・結城館が何時頃築かれたのかは判りませんが、鎌倉時代末期から南北朝時代にかけて足利尊氏に従った下野結城氏が加賀国河内荘の地頭職が与えられ、一族が当時に配された際に築かれた可能性があります。
河内荘の地頭となった結城氏は室町幕府の奉公衆に名を連ね、康正2年の内裏造営には結城左近将監に3貫790文の河内荘段銭が割り当てられています。
南北朝時代初期頃に祖継大智禅師が祇陀寺を開創すると外護者として庇護した関係で、祇陀寺と対立関係だった白山宮加賀馬場とは反目していました。

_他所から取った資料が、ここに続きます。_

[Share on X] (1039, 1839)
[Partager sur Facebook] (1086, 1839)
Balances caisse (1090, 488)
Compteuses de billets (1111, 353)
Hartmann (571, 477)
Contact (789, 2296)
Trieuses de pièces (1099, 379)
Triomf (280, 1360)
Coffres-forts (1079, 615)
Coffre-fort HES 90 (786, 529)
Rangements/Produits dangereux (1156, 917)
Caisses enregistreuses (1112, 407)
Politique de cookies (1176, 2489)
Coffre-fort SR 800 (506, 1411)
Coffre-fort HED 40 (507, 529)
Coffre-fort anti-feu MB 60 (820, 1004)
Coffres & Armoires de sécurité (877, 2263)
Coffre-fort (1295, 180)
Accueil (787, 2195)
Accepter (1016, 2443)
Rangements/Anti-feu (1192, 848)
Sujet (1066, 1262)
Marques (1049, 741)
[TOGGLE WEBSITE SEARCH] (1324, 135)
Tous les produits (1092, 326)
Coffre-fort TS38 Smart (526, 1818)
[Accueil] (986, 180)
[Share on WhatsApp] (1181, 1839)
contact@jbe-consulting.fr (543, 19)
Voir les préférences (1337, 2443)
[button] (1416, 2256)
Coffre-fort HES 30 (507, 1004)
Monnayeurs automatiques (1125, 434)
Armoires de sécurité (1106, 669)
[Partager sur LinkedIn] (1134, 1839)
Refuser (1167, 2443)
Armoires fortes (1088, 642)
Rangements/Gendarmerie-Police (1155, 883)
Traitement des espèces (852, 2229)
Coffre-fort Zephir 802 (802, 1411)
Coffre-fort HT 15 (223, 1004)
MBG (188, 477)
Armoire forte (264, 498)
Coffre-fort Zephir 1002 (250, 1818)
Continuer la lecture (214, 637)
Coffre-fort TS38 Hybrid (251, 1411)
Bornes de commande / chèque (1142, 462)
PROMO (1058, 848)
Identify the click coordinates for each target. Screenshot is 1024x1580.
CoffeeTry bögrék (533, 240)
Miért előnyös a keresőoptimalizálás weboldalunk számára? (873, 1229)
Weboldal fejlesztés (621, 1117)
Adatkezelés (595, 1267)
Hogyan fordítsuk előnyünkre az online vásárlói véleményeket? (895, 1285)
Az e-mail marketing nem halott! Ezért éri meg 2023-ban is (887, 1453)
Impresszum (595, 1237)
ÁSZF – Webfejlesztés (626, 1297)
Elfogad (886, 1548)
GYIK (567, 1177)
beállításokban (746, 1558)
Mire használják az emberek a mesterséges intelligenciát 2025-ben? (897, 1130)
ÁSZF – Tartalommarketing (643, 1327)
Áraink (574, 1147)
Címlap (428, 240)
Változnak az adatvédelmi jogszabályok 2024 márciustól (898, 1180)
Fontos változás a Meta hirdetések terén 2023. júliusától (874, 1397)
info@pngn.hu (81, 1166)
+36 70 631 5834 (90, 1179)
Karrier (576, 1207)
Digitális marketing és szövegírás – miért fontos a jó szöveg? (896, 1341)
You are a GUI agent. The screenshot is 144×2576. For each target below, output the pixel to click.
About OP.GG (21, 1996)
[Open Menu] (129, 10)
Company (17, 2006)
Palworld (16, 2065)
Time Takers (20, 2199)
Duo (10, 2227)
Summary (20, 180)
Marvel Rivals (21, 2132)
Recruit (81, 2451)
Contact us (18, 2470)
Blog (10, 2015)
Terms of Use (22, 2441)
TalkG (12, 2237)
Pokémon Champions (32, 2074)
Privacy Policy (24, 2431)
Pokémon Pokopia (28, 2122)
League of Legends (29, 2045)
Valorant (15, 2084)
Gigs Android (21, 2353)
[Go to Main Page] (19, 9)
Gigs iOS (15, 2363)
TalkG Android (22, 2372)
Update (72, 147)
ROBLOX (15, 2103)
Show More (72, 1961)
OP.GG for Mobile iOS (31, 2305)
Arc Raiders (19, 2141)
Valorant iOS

結城氏はその後、版図を広げたようで、「政所賦銘引付」の文明7年8月16日条によると、「結城鶴市丸 知行分加州山内庄之内」、天文14年6月24日に筆された「室町幕府政所奉公人連署意見状案」によると「結城知行分山内惣庄」と記されており、隣接する山内庄まで支配していた事が窺えます。
延徳3年には結城氏が白山本宮長遣吏職を奪う為に白山本宮と激しい争いとなり結城氏が敗北しています。
天文年間に結城宗俊は牛首村と風嵐村、白山見た越前馬場平泉寺と結び、白山本宮加賀馬場と、その支援を受けた尾添村と対立しましたが、山科言継を味方に引き入れた加賀馬場が朝廷と幕府に訴えそれが聴き入れられた為、加賀馬場方が勝訴しています。
天文14年に結城宗俊は吉岡七郎と尾添村宛てに契状を発布した後、記録に出る事が無くなった事から没落し、結城館も廃されたと推定されています。
結城館は佐野神社境内周辺に築かれたと伝えられており、低部に居館部あったとされます。